Nuclear Weapons

U.S. Army on Improvised Explosive Device Defeat

02.12.07 | 1 min read | Text by Steven Aftergood

Improvised explosive devices (IEDs) are a major source of U.S. and allied casualties in Iraq. Military doctrine for confronting and defeating the IED threat is set forth in a 2005 U.S. Army field manual (excerpt, pdf).

“The proliferation of IEDs on the battlefield in both Iraq and Afghanistan has posed the most pervasive threat facing coalition forces in those theaters,” the manual states. “The persistent effectiveness of this threat has influenced unit operations, U.S. policy, and public perception.”

The manual discusses the nature of the threat, describes the defining characteristics of IEDs, and presents a framework for developing opposing strategy and tactics.

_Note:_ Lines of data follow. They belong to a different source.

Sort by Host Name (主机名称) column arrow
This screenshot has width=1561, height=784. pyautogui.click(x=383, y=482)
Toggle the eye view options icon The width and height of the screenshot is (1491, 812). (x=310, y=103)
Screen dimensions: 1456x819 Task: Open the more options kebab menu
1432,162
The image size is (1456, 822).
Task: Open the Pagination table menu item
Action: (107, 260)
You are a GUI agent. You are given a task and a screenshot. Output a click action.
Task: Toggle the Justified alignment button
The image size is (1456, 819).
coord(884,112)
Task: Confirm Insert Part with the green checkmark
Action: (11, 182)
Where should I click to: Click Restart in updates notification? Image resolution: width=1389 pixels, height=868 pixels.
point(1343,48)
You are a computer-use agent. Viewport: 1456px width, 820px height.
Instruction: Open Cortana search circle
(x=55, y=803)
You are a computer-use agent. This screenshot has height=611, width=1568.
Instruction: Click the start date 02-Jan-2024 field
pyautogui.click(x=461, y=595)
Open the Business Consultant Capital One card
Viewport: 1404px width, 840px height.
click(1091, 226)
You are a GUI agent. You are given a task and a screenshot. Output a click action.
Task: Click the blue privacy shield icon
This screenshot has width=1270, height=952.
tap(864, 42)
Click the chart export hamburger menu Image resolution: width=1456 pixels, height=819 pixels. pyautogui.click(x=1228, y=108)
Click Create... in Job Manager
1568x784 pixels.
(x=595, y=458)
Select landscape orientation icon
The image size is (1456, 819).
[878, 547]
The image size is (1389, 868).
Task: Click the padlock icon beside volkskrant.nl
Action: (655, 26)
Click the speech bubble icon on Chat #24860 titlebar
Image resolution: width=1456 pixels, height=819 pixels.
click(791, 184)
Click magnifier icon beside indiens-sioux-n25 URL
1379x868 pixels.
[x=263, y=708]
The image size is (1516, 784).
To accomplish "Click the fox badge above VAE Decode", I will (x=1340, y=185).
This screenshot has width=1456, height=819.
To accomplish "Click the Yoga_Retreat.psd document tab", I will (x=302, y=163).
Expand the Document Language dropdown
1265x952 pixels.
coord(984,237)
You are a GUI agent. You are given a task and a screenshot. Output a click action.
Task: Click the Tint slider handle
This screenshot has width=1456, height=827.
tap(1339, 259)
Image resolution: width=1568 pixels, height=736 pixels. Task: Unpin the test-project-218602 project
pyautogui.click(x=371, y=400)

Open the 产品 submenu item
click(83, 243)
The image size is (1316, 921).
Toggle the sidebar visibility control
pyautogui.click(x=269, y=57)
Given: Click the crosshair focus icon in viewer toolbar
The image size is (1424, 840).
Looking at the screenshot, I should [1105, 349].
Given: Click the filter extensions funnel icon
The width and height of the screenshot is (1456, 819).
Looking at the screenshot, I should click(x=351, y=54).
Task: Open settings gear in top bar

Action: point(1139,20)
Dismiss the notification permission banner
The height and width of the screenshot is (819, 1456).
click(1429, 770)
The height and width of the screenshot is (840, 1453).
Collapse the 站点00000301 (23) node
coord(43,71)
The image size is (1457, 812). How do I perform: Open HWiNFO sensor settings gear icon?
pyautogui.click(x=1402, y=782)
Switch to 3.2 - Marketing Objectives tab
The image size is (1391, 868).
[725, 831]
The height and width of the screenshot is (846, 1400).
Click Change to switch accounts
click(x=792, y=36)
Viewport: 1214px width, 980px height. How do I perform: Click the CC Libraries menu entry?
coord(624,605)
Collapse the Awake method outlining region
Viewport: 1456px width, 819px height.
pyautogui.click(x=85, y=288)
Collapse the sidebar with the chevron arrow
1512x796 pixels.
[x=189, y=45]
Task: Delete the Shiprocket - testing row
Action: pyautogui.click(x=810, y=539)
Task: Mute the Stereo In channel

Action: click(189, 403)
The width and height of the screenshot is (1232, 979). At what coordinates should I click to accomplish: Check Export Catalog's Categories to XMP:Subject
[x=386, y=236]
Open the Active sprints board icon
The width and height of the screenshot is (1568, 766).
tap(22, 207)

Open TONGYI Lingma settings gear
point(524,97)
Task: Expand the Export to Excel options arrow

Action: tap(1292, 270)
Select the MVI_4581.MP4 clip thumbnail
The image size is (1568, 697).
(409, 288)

The manual has not been approved for public release and portions of the document that may be operationally sensitive are being withheld from publication online by Secrecy News.

See “Improvised Explosive Device Defeat (excerpt),” Field Manual Interim FMI 3-34.119, September 2005 (44 pages of a total 142 pages).

The 2005 document makes no mention of the explosively formed projectiles (EFPs) that have recently been described by the Department of Defense as a particularly dangerous variant of IED. See a February 11, 2007 DoD briefing on “Iranian Support for Lethal Activity in Iraq,” via TPM Muckraker.